Estranhamente, porém, omiti aquela que mais me toca, sempre que ouço, que revela, sobretudo, minha principal característica: o apego às pessoas e o desapego às coisas. Trata-se de “Peixe Vivo”, cantiga folclórica, cujo autor e época em que foi composta são desconhecidos que, certamente, brotou espontânea da alma popular, dadas as suas características.
O ex-presidente Juscelino Kubitschek fez dela sua trilha sonora. Provavelmente, essa cantiga de roda originou-se em Portugal, em alguma remota região de pastoreio (conclusão óbvia, levando em conta o que diz a segunda parte da letra), trazida para o País, notadamente para Minas Gerais, pelos colonizadores portugueses.

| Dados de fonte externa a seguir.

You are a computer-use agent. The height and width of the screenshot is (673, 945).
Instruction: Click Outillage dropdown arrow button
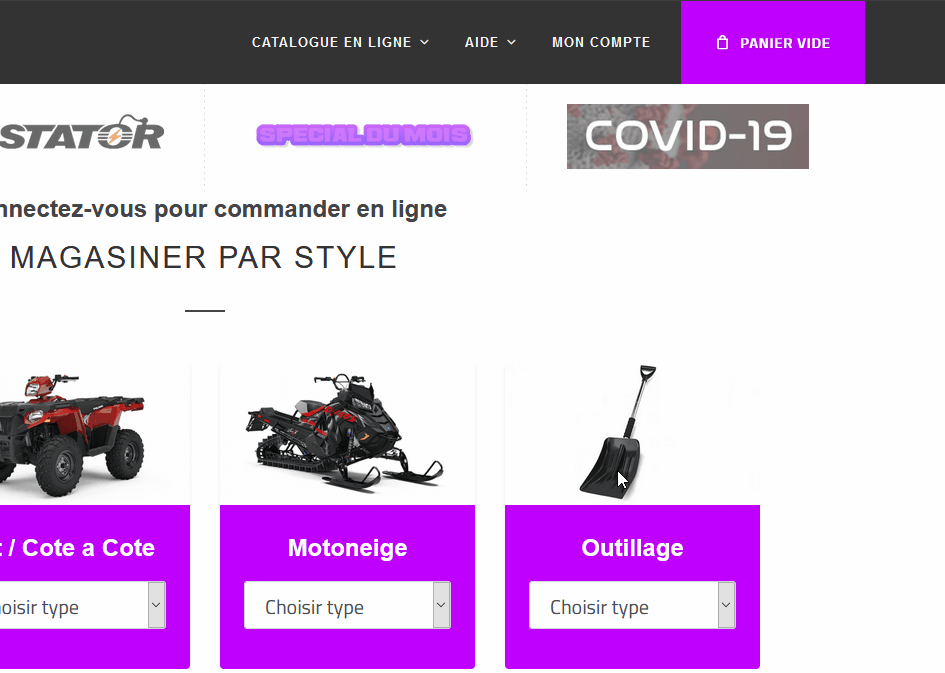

“Como pode o peixe vivo/viver fora da água fria?/Como pode o peixe vivo/viver fora da água fria?//Como poderei viver,/como poderei viver/sem a tua, sem a tua,/sem a tua companhia?”. Quanta evocação essa cantiga me traz! De maneira simples e ingênua, diz o que há anos venho tentando dizer, em milhares e milhares de crônicas e em outros tantos de versos, e jamais consegui. Ou seja, expressa o meu apego atávico aos meus pais, aos meus filhos e à minha amada. Declara a necessidade física, psicológica e, sobretudo afetiva, dos amigos, sem que importe o tempo, a característica (se virtual ou presencial) e a intensidade dessas amizades. Exprime a importância dos leitores, contumazes ou ocasionais, deste constante desnudamento emocional em público que pratico há tantos anos através dos textos que produzo.
“Os pastores desta aldeia/já me fazem zombaria,/os pastores desta aldeia/já me fazem zombaria//por me ver andar sozinho,/por me ver andar sozinho,/sem a tua, sem a tua,/sem a tua companhia”. São sons da infância que me lembram, a todo o momento, que o menino que um dia fui não morreu. Continua mais vivo do que nunca. Que apesar dessa máscara de adulto sério, compenetrado, aparentemente cético, com profundas cicatrizes no corpo e na alma, ainda é o mesmo: ingênuo, carente de atenção e de afeto, inocente e deslumbrado.
Só posso concluir estas confidências com as palavras do mestre de todos nós, Rubem Braga, que na crônica “A Navegação da Casa” (inserida em seu livro “A Borboleta Amarela”), desabafou: “Oh! Deuses miseráveis da vida, por que nos obrigais ao incessante assassínio de nós mesmos e a esse interminável desperdício de ternuras?”...”Como poderei viver, como poderei viver, sem a tua, sem a tua, sem a tua companhia” anônimo leitor que me prestigia com a tua atenção?!!